Um elemento muito interessante no filme é que podemos a todo momento ouvir a narração da história a partir da voz de Bauby, justamente a voz que ele se torna incapaz de reproduzir para o resto da vida após o derrame. Este eu-lírico que nós espectadores temos a oportunidade de conhecer é nada mais nada menos do que o "eu" que Bauby pôde revelar ao escrever o seu livro com a técnica de sua fonoaudióloga. E é neste ponto que o título de seu livro guarda grande relação com o processo de auto-conhecimento de Bauby, que se vê preso como em um escafandro, com os movimentos e a fala limitada, mas percebe que há dentro de seu casulo uma borboleta que pode voar: a sua memória e imaginação. A narração de Bauby no filme, que provavelmente reproduziu muitos trechos do livro, é poética, verdadeira e emotiva, sendo sem dúvidas o ponto alto da história. As cenas narradas por Bauby são muito melancólicas, acompanhadas por uma trilha sonora tocada em piano e alguns jump cuts típicos do clássico cinema francês. A direção do filme conseguiu com sucesso demonstrar o estado de espírito do protagonista e transmiti-lo aos espectadores.

O elenco do filme tem como protagonistas Mathieu Amalric e Emmanuelle Seigner, que por acaso é a mesma dupla de atores de "A Pele de Vênus", obra de Roman Polanski. Mathieu em especial deve ter feito um dos papéis mais difíceis de sua carreira, representando um homem vítima de AVC e tendo que atuar a todo momento com o rosto contorcido, sem que isso pareça de alguma maneira cômico ou demasiadamente antinatural. Ao ver "O Escafandro e a Borboleta" me lembrei de "Mar Adentro", filme espanhol de 2004 e "Meu Pé Esquerdo", de 1990. Acontece que no caso da história de Bauby não há verdadeiras possibilidades de superação do protagonista para além da escrita de seu livro, que por si só já foi um feito quase inacreditável dadas as suas condições de saúde. O filme então não se concentra propriamente em Bauby e sua condição, mas sim no que o jornalista foi e no que ele passou a ser, com referências diretas até a Ozymandias, um faraó personagem do soneto de Percy Shelley, que passou de rei poderoso a apenas fragmento de uma estátua. "O Escafandro e a Borboleta" é uma obra sobre a efemeridade do poder e da riqueza, mas também sobre a inacreditável resistência da criatividade, da imaginação e dos sentimentos.

Um comentário:

  1. Belíssima análise! Pra mim o ponto alto do filme é,sem dúvidas, a câmera.
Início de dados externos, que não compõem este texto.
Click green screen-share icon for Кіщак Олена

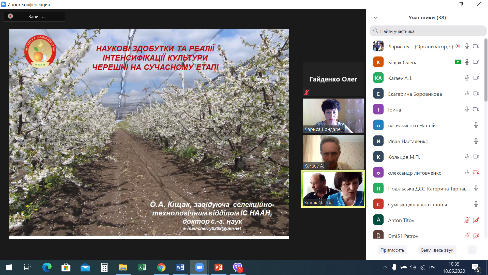[x=458, y=62]
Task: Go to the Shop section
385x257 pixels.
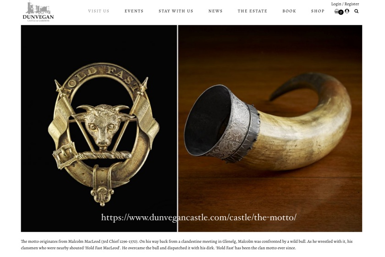Action: pos(318,11)
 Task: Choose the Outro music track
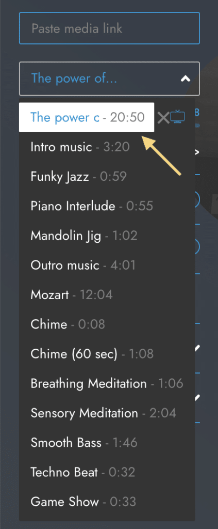(x=107, y=265)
Como você disse, o jeito que o filme todo se passa com os expectadores tendo a visão limitada dele, torna a experiência de ver o filme mais dramática e angustiante. Outro ponto interessante é que mostra bem como que somos frágeis e vulneráveis ne? Ele tinha grana, uma vida confortável, boa, podia usufruir de vários privilégios, e o jeito que tudo aconteceu nos faz perceber como que tudo isso não é nada! Que ninguém está a salvo de nada e todo mundo está sujeito a tudo.